In space science, scientists at UT Austin and Texas A&M have successfully grown and harvested chickpeas in simulated lunar soil, overcoming the lack of organic matter and presence of toxic heavy metals that make Moon dirt hostile to life. The team found that mixtures of up to 75% lunar soil could yield a harvestable crop, marking a first for space agriculture and a potential building block for long-duration Artemis missions. NASA’s planetary defense efforts also recorded a milestone after follow-up analysis of the DART mission, which in 2022 shortened asteroid Dimorphos’s orbit by 32 minutes. New research confirms DART also nudged the asteroid pair’s trajectory around the sun, with the tiny shift doubling the overall deflection effect and strengthening evidence that a killer asteroid could be redirected before reaching Earth.

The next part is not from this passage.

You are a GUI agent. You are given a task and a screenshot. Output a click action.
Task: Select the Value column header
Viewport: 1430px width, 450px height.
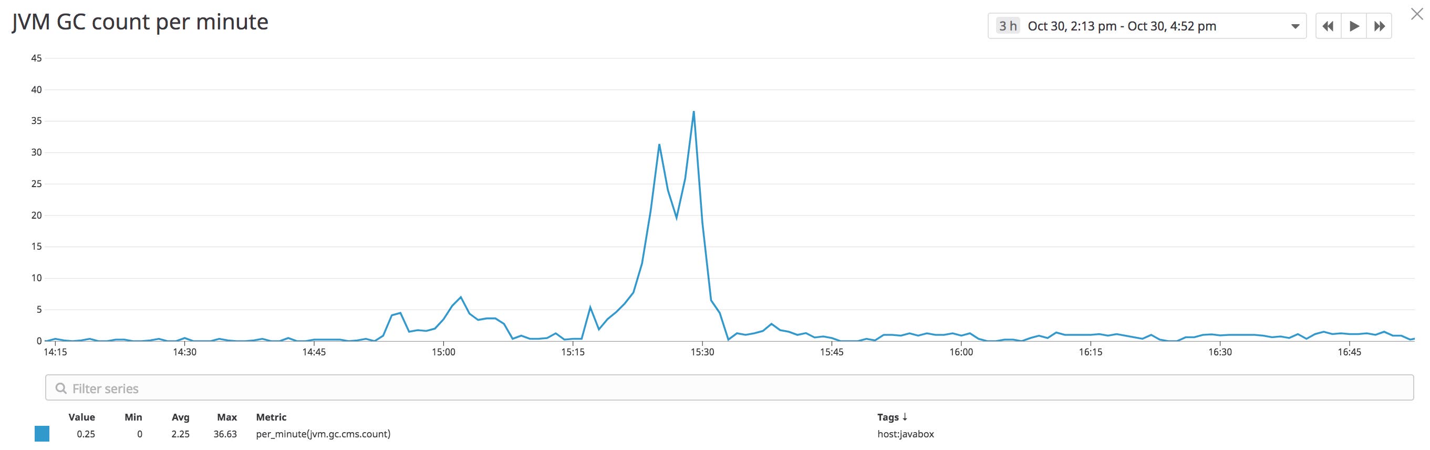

Aerospace startup Hermeus has advanced hypersonic ambitions with a successful flight of its Quarterhorse Mk 2.1 prototype drone, the first step in a campaign that begins with subsonic testing before moving toward supersonic flight and an eventual Darkhorse reusable hypersonic aircraft for defense missions. Consumer tech highlights include the Formovie Theater Premium TV projector with a screen size of almost 150 inches, Kamingo’s compact converter that turns a regular bike into an e-bike in less than 10 seconds, the Autonomous Stand device that tracks and rewards standing desk use, and the Hyperice Normatec Elite Hips compression system for recovery. On the medical front, MIT engineers report tiny clusters of liver cells embedded in hydrogel microspheres that stayed viable in mice for two months while mimicking liver function, a potential bridge or alternative to transplants. A UAE-developed energy dissipation device absorbed 14% of vibration energy in lab trials by using friction between branch-like rods and ball bearings to protect buildings from earthquakes, while Swedish researchers designed a cell-free cartilage scaffold that preserved growth signals to regrow bone in animals with minimal immune response, setting the stage for human clinical trials.